“My son Dan died almost five years ago in a clinical study at the University of Minnesota, a study he lacked any diagnosis for, and a study that I tried unsuccessfully to get him out of for five months.” Ever since her son’s untimely death, Mary Weiss has been trying to spread this message to the world.
In 2003, her delusional son, Dan Markingson, was diagnosed with schizophrenia and admitted to the University of Minnesota Medical Center in Fairview. Shortly after, he was put into a clinical trial testing three different types of schizophrenia medications: Seroquel, Risperdal, and Zyprexa. Very quickly, his daily 800mg doses of Seroquel started to worsen his delusions.

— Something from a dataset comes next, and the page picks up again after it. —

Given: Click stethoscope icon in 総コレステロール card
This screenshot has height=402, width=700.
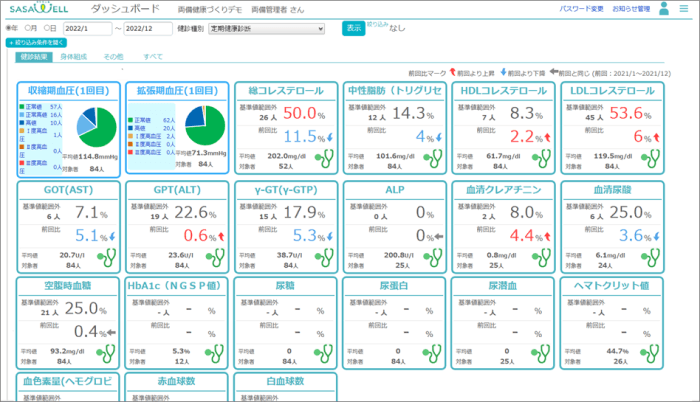Looking at the screenshot, I should point(324,157).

In response, his mother frantically sent letters, emails, and called the study coordinators to try and take her son out of the program. But the administration banned Dan from leaving the study, threatening to put him into a mental facility if he tried to drop out. Weiss was shocked by this until she learned a key fact about the program: her son’s participation was worth $15,000 to the school.

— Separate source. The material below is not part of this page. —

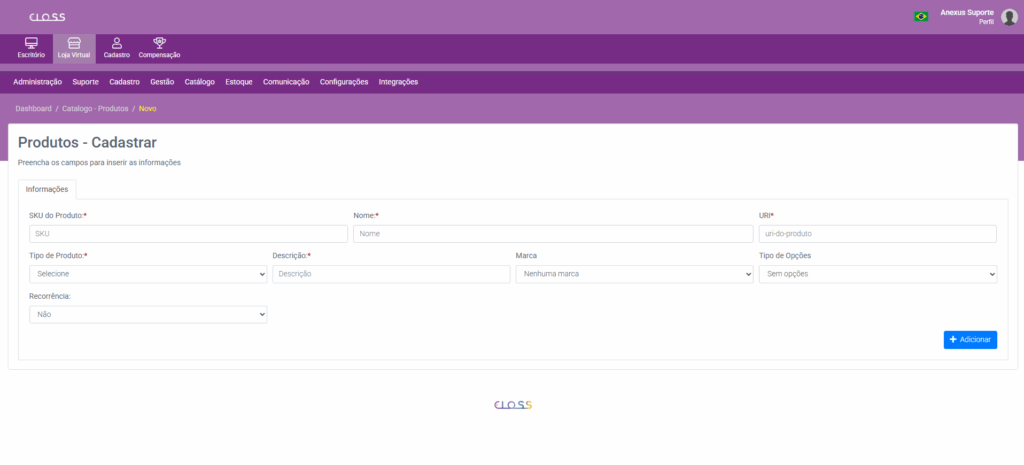Focus the SKU do Produto field
This screenshot has height=465, width=1024.
[x=188, y=234]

Unable to leave the program, Markingson’s delusions became worse until he eventually committed suicide by stabbing himself to death in the shower. A suicide note read, “I went through this experience smiling!” Devastated, his mother sued the school, which refused to take responsibility for its actions. Markingson was one of five trial subjects to attempt suicide, and one of two who succeeded in taking their own lives.